Holger J Schünemann1 email, Atle Fretheim2 email and Andrew D Oxman2 email

INFORMA/CLARITY Research Group, S.C. Epidemiologia, Istitituto Regina Elena, Via Elio Chianesi 53, 00144 Rome, Italy

Norwegian Knowledge Centre for the Health Services, P.O. Box 7004, St. Olavs plass, N-0130 Oslo, Norway

author email corresponding author email

Health Research Policy and Systems 2006, 4:25doi:10.1186/1478-4505-4-25

Published: 8 December 2006

Abstract

Background

The World Health Organization (WHO), like many other organisations around the world, has recognised the need to use more rigorous processes to ensure that health care recommendations are informed by the best available research evidence. This is the thirteenth of a series of 16 reviews that have been prepared as background for advice from the WHO Advisory Committee on Health Research to WHO on how to achieve this.

Objectives

We reviewed the literature on applicability, transferability, and adaptation of guidelines.

Methods

We searched five databases for existing systematic reviews and relevant primary methodological research. We reviewed the titles of all citations and retrieved abstracts and full text articles if the citations appeared relevant to the topic. We checked the reference lists of articles relevant to the questions and used snowballing as a technique to obtain additional information. We used the definition "coming from, concerning or belonging to at least two or all nations" for the term international. Our conclusions are based on the available evidence, consideration of what WHO and other organisations are doing and logical arguments.

Key questions and answers

We did not identify systematic reviews addressing the key questions. We found individual studies and projects published in the peer reviewed literature and on the Internet.

Should WHO develop international recommendations?

• Resources for developing high quality recommendations are limited. Internationally developed recommendations can facilitate access to and pooling of resources, reduce unnecessary duplication, and involve international scientists.

• Priority should be given to international health problems and problems that are important in low and middle-income countries, where these advantages are likely to be greatest.

• Factors that influence the transferability of recommendations across different settings should be considered systematically and flagged, including modifying factors, important variation in needs, values, costs and the availability of resources.

What should be done centrally and locally?

• The preparation of systematic reviews and evidence profiles should be coordinated centrally, in collaboration with organizations that produce systematic reviews.
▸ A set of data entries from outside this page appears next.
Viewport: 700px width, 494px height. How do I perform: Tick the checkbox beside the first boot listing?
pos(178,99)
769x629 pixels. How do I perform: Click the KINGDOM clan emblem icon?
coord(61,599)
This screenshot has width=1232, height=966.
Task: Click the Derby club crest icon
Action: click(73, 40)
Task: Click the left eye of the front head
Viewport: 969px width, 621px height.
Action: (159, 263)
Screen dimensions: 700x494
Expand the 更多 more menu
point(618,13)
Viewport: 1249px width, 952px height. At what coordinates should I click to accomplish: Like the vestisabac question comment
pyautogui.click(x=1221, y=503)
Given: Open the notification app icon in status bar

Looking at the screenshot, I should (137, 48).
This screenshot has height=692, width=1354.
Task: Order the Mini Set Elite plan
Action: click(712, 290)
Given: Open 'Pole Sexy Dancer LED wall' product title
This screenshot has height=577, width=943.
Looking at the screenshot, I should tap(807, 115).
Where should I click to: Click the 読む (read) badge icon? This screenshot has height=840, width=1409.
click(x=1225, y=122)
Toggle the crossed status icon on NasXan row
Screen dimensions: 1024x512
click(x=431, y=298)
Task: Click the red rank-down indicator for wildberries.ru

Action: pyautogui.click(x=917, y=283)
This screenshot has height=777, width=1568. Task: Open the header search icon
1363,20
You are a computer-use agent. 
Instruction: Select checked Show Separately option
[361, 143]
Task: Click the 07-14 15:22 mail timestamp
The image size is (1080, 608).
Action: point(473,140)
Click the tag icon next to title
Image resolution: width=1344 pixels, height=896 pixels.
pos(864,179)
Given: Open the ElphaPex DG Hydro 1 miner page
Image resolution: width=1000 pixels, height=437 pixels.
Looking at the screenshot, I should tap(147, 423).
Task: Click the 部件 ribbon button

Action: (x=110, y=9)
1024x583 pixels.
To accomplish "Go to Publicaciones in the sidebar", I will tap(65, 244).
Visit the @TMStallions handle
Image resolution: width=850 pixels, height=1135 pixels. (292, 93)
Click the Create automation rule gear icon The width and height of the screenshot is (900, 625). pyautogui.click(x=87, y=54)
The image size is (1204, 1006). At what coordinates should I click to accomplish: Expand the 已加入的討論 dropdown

Centrally developed evidence profiles should be adaptable to specific local circumstances.

• Consideration should be given to models that involve central coordination with work being undertaken by centres located throughout the world.

• While needs, availability of resources, costs, the presence of modifying factors and values need to be assessed locally, support for undertaking these assessments may be needed to make guidelines applicable.

• WHO should provide local support for adapting and implementing recommendations by developing tools, building capacity, learning from international experience, and through international networks that support evidence-informed health policies, such as the Evidence-informed Policy Network (EVIPNet).

How should recommendations be adapted?

• WHO should provide detailed guidance for adaptation of international recommendations.

• Local adaptation processes should be systematic and transparent, they should involve stakeholders, and they should report the key factors that influence decisions, including those flagged in international guidelines, and the reasons for any modifications that are made.